MapReduce 1.0 is the initial version of MapReduce in Hadoop. Over time, to support distributed processing models as well, MapReduce has evolved to 2.0 with inclusion of YARN.
MapReduce is a programming paradigm that has caused Hadoop a big sensation in Big Data industry.
MapReduce is kind of approach to a problem. MapReduce originally was a result of research at Google for the problem of indexing all the content on Internet.

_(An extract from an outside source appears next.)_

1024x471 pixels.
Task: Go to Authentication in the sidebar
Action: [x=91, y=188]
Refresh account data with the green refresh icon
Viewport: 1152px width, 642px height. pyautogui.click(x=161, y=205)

MapReduce has many levels analogous to layers of onion. We shall go through the understanding of each level and go deeper. As the name MapReduce suggests, visibly there are two parts in this approach: Map and Reduce.In addition to the Map and Reduce there is another part called Shuffle between Map and Reduce. We shall learn in detail about these three components.
Mapping is kind of breaking down the input data into key-value pairs based on the given problem statement.

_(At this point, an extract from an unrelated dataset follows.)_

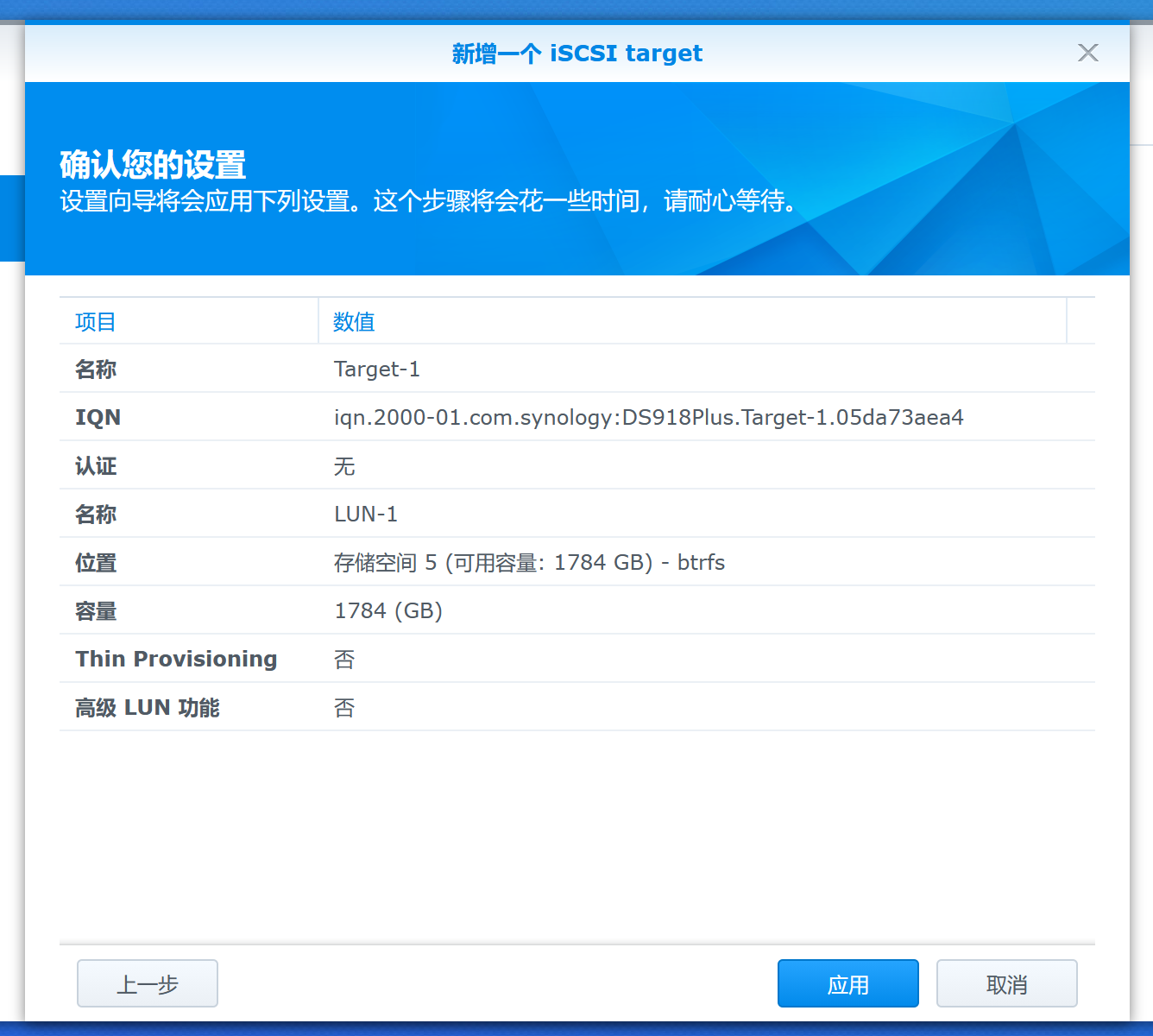The image size is (1153, 1036).
Task: Click the 项目 column header
Action: 96,322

Input to Mapper : Raw Data Output from Mapper : <key,value> pairs
Shuffling is sorting of the <key,value> pairs based on key.
Input to Shuffler : <key,value> pairs Output from Shuffler : Sorted <key,value> pairs
Reducing is the task of aggregating those <key,value> pairs with same key to a single <key,value> pair with updated value.

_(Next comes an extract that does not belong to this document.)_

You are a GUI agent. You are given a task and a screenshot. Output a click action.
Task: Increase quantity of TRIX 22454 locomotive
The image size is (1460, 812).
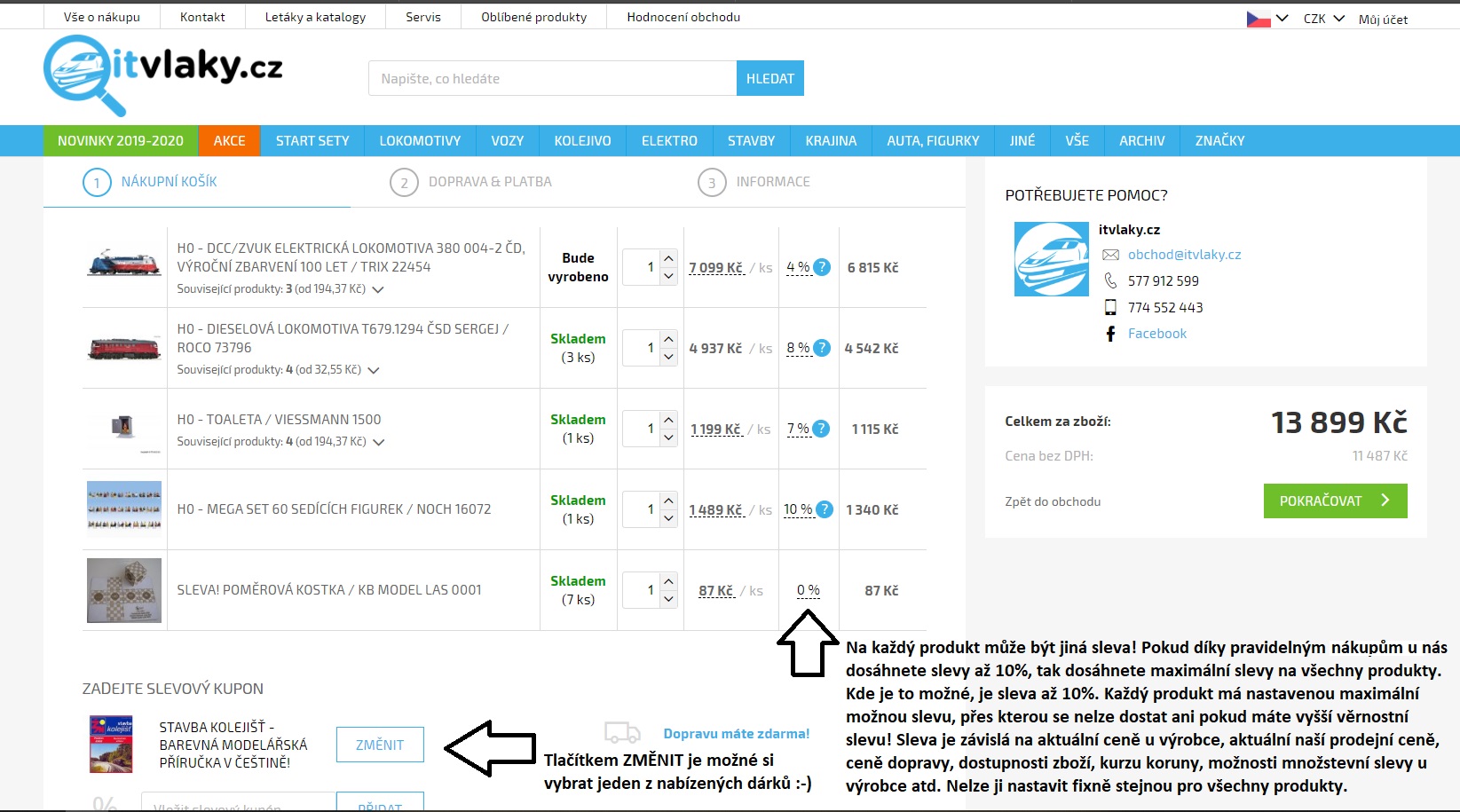pyautogui.click(x=669, y=258)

Input to Reducer : Sorted <key,value> pairs Output from Reducer : <key,value> pairs which are reduced by key.
Stages in MapReduce
Following diagram shows typical stages in a Hadoop MapReduce along with the data flow from one stage to other :
Where does the efforts of a programmer go while implementing MapReduce ?
For a given problem and data, usually the programmer has to implement Mapper and Reducer. Shuffling is done automatically, unless you want to override it for some reasons. As a Hadoop developer, you are aware that MapReduce algorithm deals with <key,value> pairs. So, your first task is to realize the breaking of your input data into <key,value> pairs, which is the programming logic that goes into Mapper class. The Reducer class receives the list of values for each key. You need to provide the logic of how you want those multiple values to be reduced to a single value.
In this Apache Hadoop Tutorial, we have learnt about MapReduce 1.0 and the stages in the approach, the areas in which a programmer has to keep his/her efforts.